=== Records for this exercise ===
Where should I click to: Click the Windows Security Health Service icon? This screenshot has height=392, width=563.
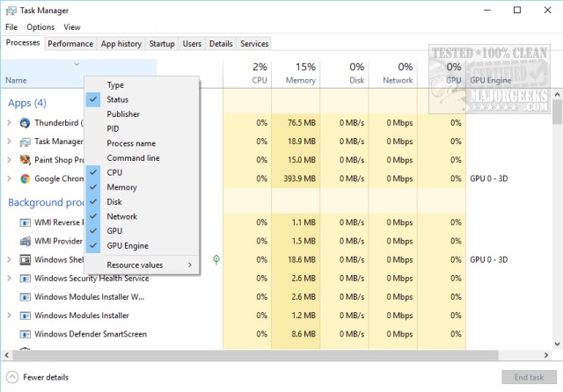pyautogui.click(x=24, y=279)
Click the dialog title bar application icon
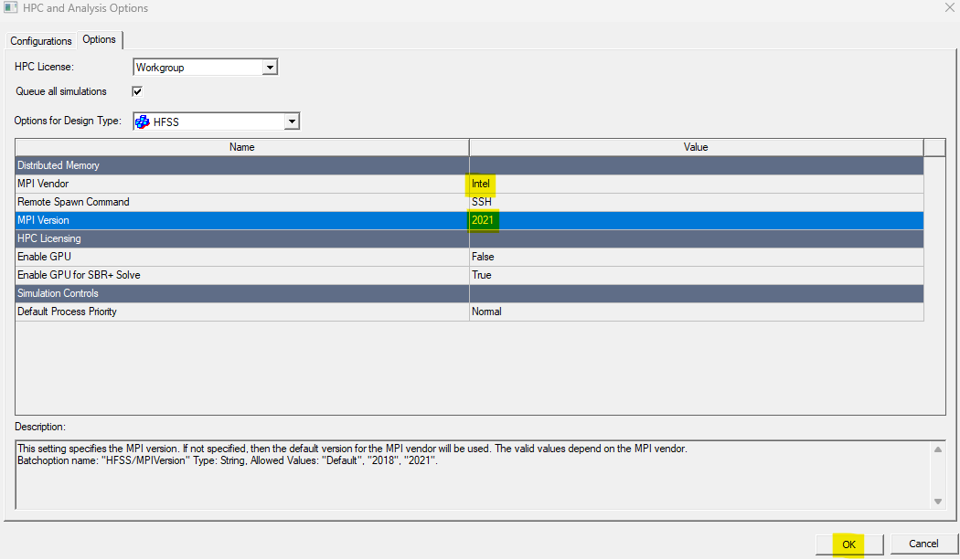Screen dimensions: 960x560 click(11, 8)
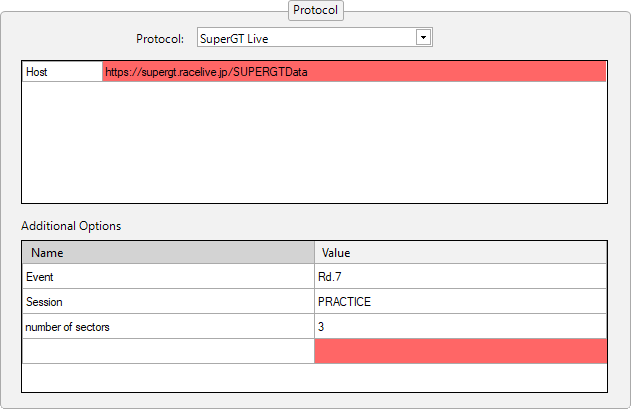
Task: Click the empty name cell in the last row
Action: [x=168, y=351]
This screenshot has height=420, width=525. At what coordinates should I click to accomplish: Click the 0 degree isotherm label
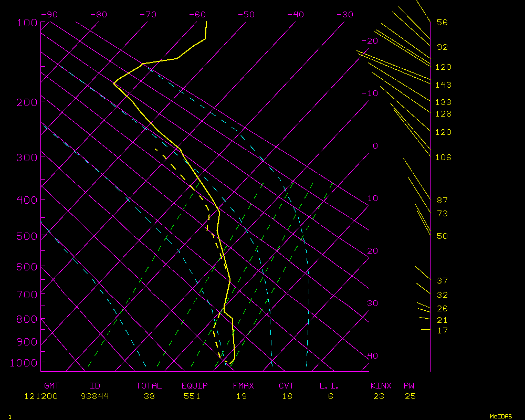click(x=375, y=146)
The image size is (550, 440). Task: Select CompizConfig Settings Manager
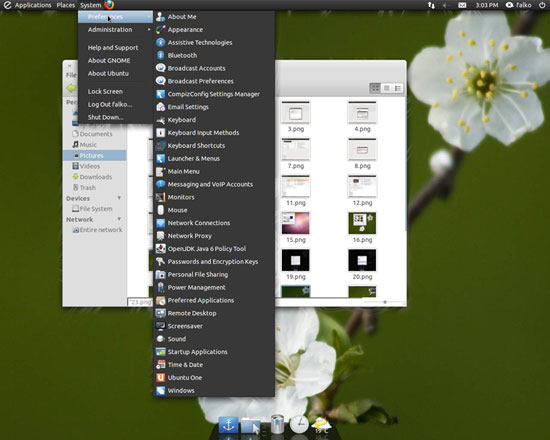point(214,94)
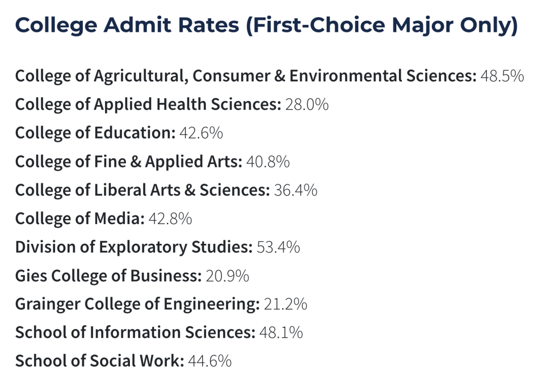
Task: Click the Gies College of Business label
Action: (x=108, y=276)
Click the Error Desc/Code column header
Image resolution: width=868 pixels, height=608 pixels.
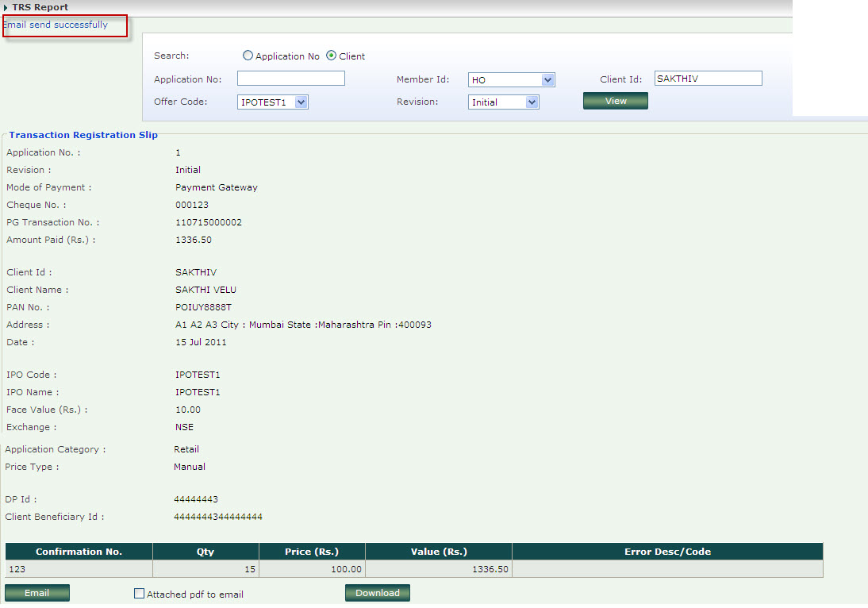666,552
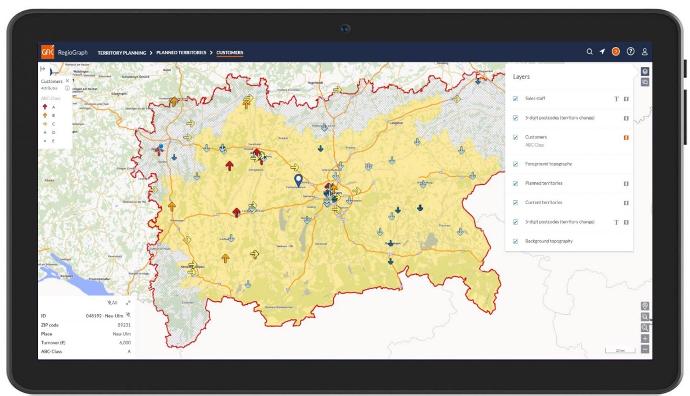The width and height of the screenshot is (690, 396).
Task: Click the blue location pin on map
Action: coord(298,180)
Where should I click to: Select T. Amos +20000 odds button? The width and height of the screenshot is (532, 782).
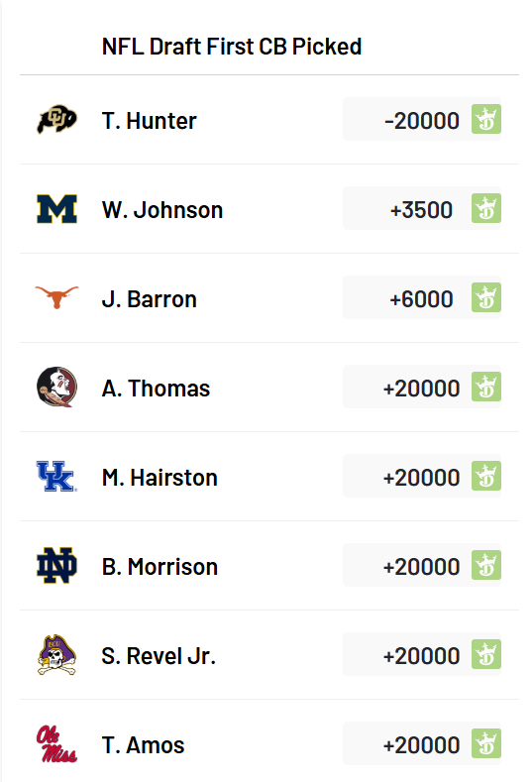point(422,744)
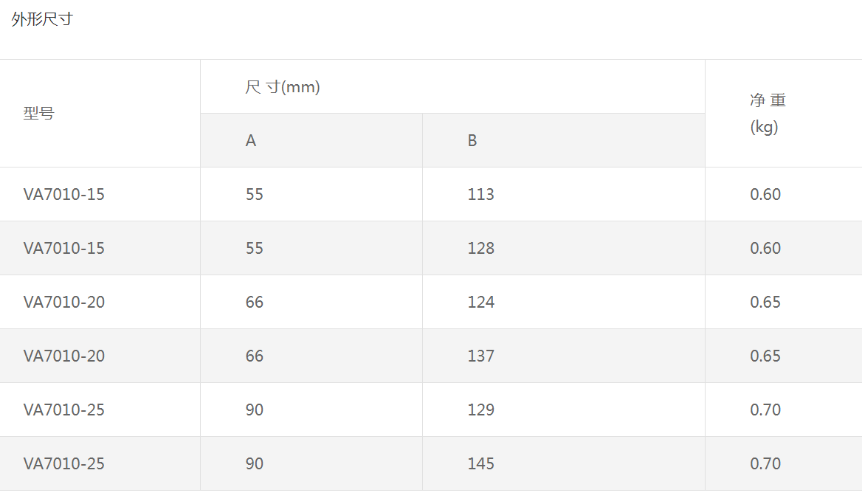Click the "外形尺寸" section heading
The image size is (862, 504).
[42, 20]
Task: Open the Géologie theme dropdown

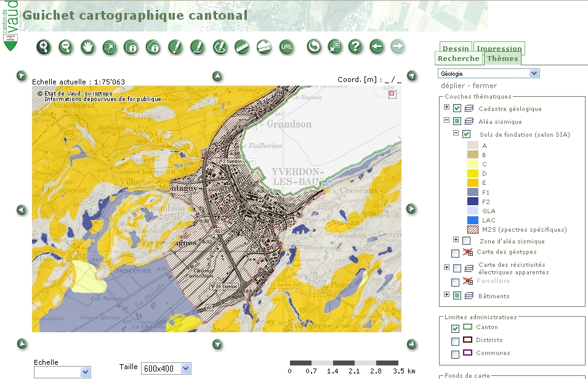Action: [x=534, y=73]

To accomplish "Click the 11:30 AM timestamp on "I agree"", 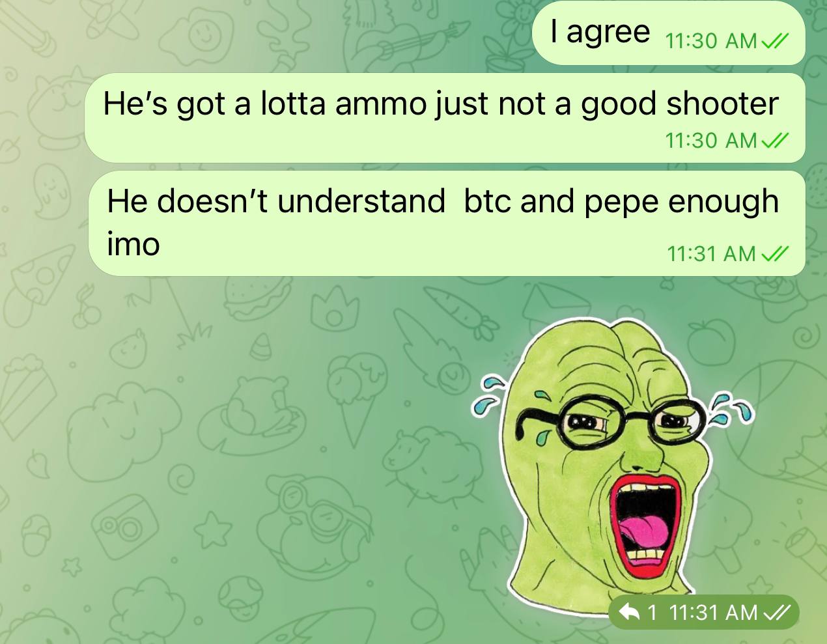I will pos(711,41).
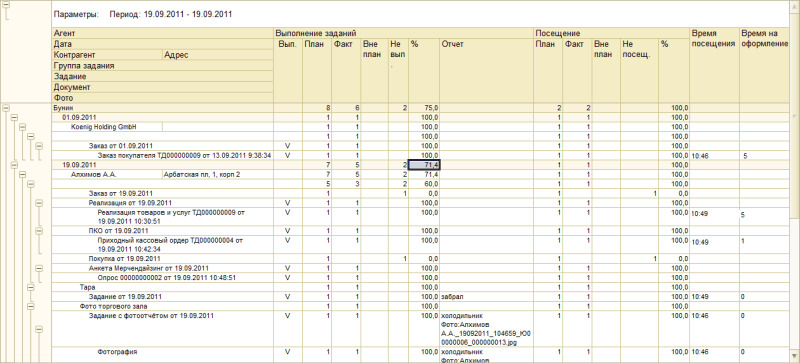
Task: Select the Арбатская пл, 1, корп 2 address cell
Action: click(x=202, y=174)
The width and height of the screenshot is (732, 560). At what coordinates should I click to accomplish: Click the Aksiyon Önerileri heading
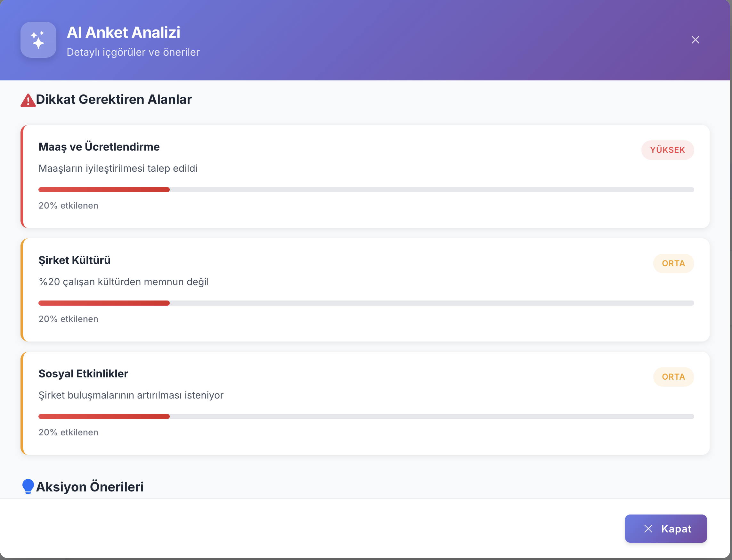click(x=90, y=487)
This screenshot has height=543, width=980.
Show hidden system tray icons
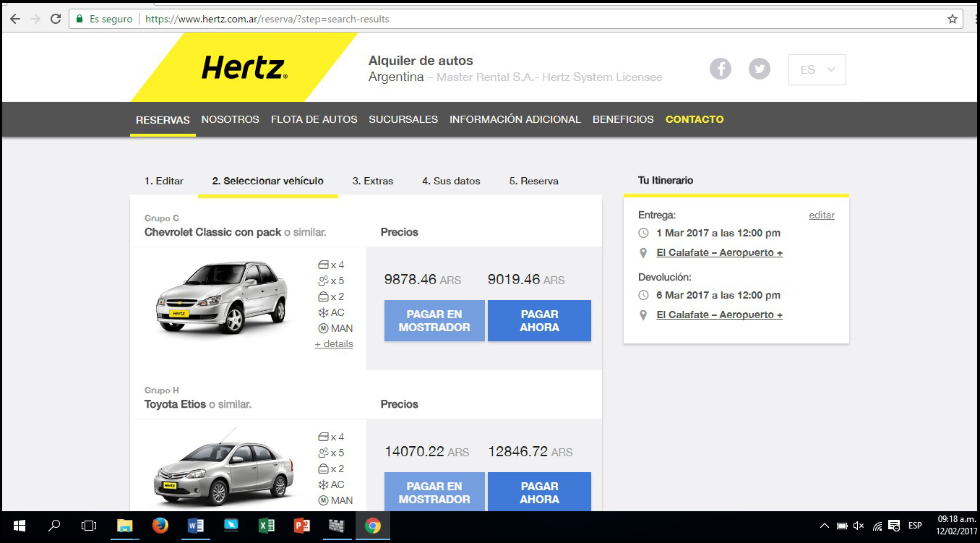point(824,526)
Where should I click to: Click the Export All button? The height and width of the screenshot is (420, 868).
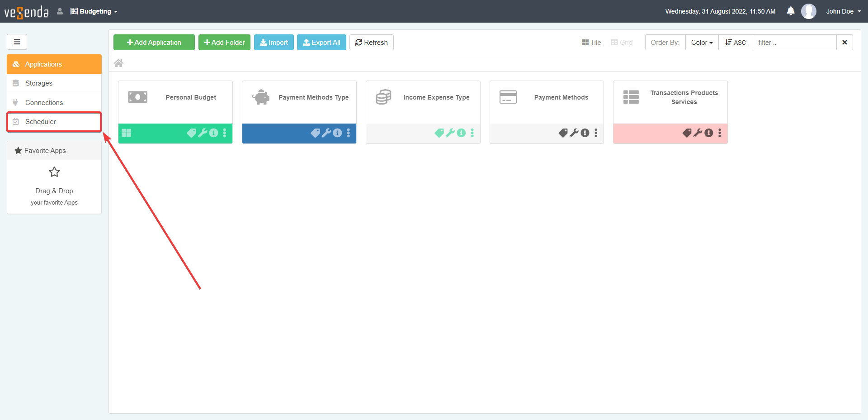tap(321, 43)
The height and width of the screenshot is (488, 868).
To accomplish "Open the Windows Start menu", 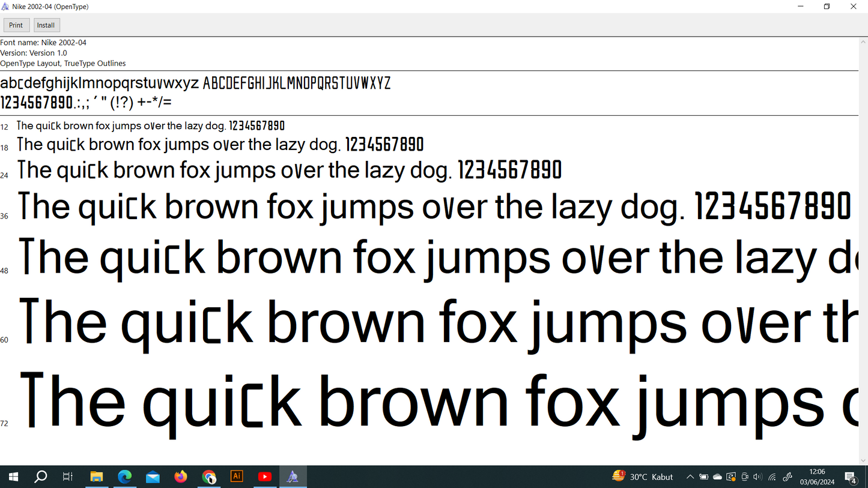I will point(13,477).
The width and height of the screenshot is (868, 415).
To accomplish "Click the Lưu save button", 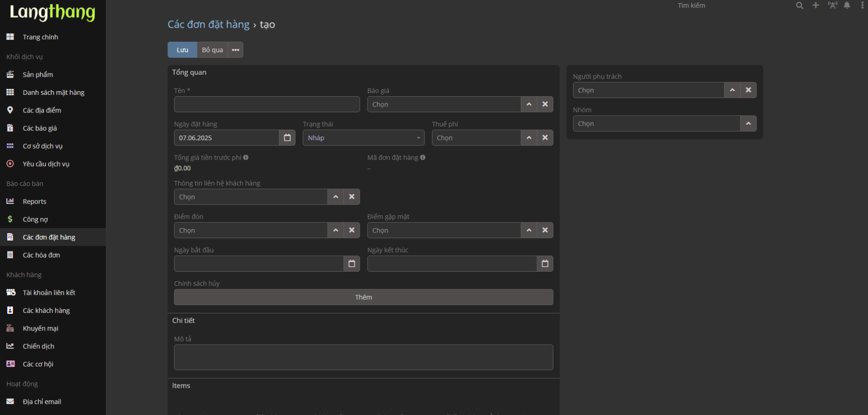I will 182,50.
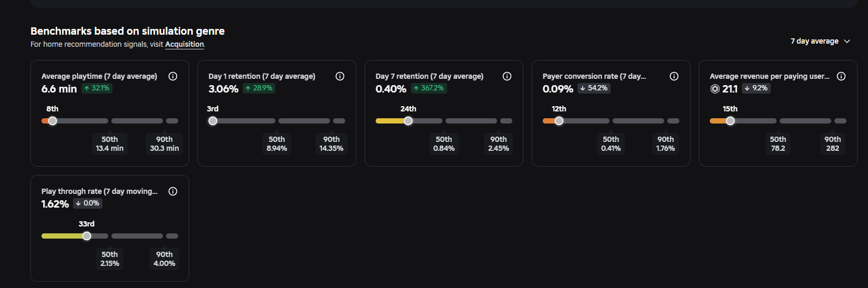Viewport: 868px width, 288px height.
Task: Open info icon for Average playtime card
Action: (x=173, y=76)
===
Your copy should hold only the lines above from the one containing "This screenshot has height=420, width=525." through the one containing "Click the Error Desc/Code column header", exactly as written and free of pictures.

This screenshot has height=420, width=525. At what coordinates should I click to accomplish: Click the 0 degree isotherm label
click(x=375, y=146)
The image size is (550, 440). Task: Select CompizConfig Settings Manager
point(214,94)
Task: Click the Gies College of Business label
Action: (x=108, y=276)
Click the Error Desc/Code column header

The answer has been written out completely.